**PROVIDED ENTRIES**
════════

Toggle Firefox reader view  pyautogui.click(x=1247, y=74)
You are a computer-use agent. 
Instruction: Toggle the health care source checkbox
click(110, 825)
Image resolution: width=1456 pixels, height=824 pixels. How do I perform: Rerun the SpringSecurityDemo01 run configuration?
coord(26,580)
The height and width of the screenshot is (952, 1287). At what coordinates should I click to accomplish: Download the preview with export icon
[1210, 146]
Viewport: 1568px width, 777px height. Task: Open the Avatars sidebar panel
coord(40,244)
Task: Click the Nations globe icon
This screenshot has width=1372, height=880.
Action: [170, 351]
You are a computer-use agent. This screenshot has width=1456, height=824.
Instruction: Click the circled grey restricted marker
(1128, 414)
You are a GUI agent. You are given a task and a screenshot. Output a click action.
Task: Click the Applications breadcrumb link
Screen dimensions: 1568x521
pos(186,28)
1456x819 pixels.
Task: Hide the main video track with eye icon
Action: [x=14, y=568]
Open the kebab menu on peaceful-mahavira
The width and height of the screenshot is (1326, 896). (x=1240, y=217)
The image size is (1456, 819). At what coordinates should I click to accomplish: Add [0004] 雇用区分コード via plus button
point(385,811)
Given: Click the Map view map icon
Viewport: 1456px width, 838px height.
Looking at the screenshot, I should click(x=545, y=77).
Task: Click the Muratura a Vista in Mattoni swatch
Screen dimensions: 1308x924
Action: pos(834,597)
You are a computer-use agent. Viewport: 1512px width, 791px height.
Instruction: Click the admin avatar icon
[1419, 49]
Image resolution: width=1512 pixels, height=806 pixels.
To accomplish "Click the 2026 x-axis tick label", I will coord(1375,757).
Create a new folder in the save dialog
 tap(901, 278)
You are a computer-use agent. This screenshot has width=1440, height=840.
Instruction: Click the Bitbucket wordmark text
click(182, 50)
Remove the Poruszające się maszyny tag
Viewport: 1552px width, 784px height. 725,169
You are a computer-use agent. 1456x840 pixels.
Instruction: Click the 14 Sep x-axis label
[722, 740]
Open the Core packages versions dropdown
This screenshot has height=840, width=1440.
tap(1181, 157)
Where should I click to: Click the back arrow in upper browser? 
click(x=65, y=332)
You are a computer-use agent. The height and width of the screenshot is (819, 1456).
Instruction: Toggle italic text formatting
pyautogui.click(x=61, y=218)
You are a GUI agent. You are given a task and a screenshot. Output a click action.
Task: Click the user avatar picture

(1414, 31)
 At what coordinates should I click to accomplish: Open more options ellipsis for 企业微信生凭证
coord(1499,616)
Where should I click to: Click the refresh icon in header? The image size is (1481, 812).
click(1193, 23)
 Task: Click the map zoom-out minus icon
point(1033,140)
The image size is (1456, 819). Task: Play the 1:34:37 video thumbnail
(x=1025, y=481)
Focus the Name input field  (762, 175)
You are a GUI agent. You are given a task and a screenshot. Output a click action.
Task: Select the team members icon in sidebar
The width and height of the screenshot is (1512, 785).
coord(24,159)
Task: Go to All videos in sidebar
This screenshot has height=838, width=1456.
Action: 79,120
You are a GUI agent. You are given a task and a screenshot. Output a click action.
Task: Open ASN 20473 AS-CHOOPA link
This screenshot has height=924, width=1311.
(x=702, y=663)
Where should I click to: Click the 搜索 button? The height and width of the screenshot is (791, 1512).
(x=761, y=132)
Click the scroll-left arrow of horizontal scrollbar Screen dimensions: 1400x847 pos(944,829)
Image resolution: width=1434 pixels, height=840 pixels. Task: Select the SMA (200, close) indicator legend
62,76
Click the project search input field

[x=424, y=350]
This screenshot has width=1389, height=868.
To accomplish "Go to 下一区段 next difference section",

════════

**EXERCISE BRIEF**
The data should be printed again exactly, line for line.

**EXERCISE RESPONSE**
Toggle Firefox reader view  pyautogui.click(x=1247, y=74)
You are a computer-use agent. 
Instruction: Toggle the health care source checkbox
click(110, 825)
Image resolution: width=1456 pixels, height=824 pixels. How do I perform: Rerun the SpringSecurityDemo01 run configuration?
coord(26,580)
The height and width of the screenshot is (952, 1287). At what coordinates should I click to accomplish: Download the preview with export icon
[1210, 146]
Viewport: 1568px width, 777px height. Task: Open the Avatars sidebar panel
coord(40,244)
Task: Click the Nations globe icon
This screenshot has width=1372, height=880.
Action: [170, 351]
You are a computer-use agent. This screenshot has width=1456, height=824.
Instruction: Click the circled grey restricted marker
(1128, 414)
You are a GUI agent. You are given a task and a screenshot. Output a click action.
Task: Click the Applications breadcrumb link
Screen dimensions: 1568x521
pos(186,28)
1456x819 pixels.
Task: Hide the main video track with eye icon
Action: [x=14, y=568]
Open the kebab menu on peaceful-mahavira
The width and height of the screenshot is (1326, 896). (x=1240, y=217)
The image size is (1456, 819). At what coordinates should I click to accomplish: Add [0004] 雇用区分コード via plus button
point(385,811)
Given: Click the Map view map icon
Viewport: 1456px width, 838px height.
Looking at the screenshot, I should click(x=545, y=77).
Task: Click the Muratura a Vista in Mattoni swatch
Screen dimensions: 1308x924
Action: pos(834,597)
You are a computer-use agent. Viewport: 1512px width, 791px height.
Instruction: Click the admin avatar icon
[1419, 49]
Image resolution: width=1512 pixels, height=806 pixels.
To accomplish "Click the 2026 x-axis tick label", I will coord(1375,757).
Create a new folder in the save dialog
 tap(901, 278)
You are a computer-use agent. This screenshot has width=1440, height=840.
Instruction: Click the Bitbucket wordmark text
click(182, 50)
Remove the Poruszające się maszyny tag
Viewport: 1552px width, 784px height. 725,169
You are a computer-use agent. 1456x840 pixels.
Instruction: Click the 14 Sep x-axis label
[722, 740]
Open the Core packages versions dropdown
This screenshot has height=840, width=1440.
tap(1181, 157)
Where should I click to: Click the back arrow in upper browser? 
click(x=65, y=332)
You are a computer-use agent. The height and width of the screenshot is (819, 1456).
Instruction: Toggle italic text formatting
pyautogui.click(x=61, y=218)
You are a GUI agent. You are given a task and a screenshot. Output a click action.
Task: Click the user avatar picture

(1414, 31)
 At what coordinates should I click to accomplish: Open more options ellipsis for 企业微信生凭证
coord(1499,616)
Where should I click to: Click the refresh icon in header? The image size is (1481, 812).
click(1193, 23)
 Task: Click the map zoom-out minus icon
point(1033,140)
The image size is (1456, 819). Task: Play the 1:34:37 video thumbnail
(x=1025, y=481)
Focus the Name input field  (762, 175)
You are a GUI agent. You are given a task and a screenshot. Output a click action.
Task: Select the team members icon in sidebar
The width and height of the screenshot is (1512, 785).
coord(24,159)
Task: Go to All videos in sidebar
This screenshot has height=838, width=1456.
Action: 79,120
You are a GUI agent. You are given a task and a screenshot. Output a click action.
Task: Open ASN 20473 AS-CHOOPA link
This screenshot has height=924, width=1311.
(x=702, y=663)
Where should I click to: Click the 搜索 button? The height and width of the screenshot is (791, 1512).
(x=761, y=132)
Click the scroll-left arrow of horizontal scrollbar Screen dimensions: 1400x847 pos(944,829)
Image resolution: width=1434 pixels, height=840 pixels. Task: Select the SMA (200, close) indicator legend
62,76
Click the project search input field

[x=424, y=350]
This screenshot has width=1389, height=868.
To accomplish "Go to 下一区段 next difference section",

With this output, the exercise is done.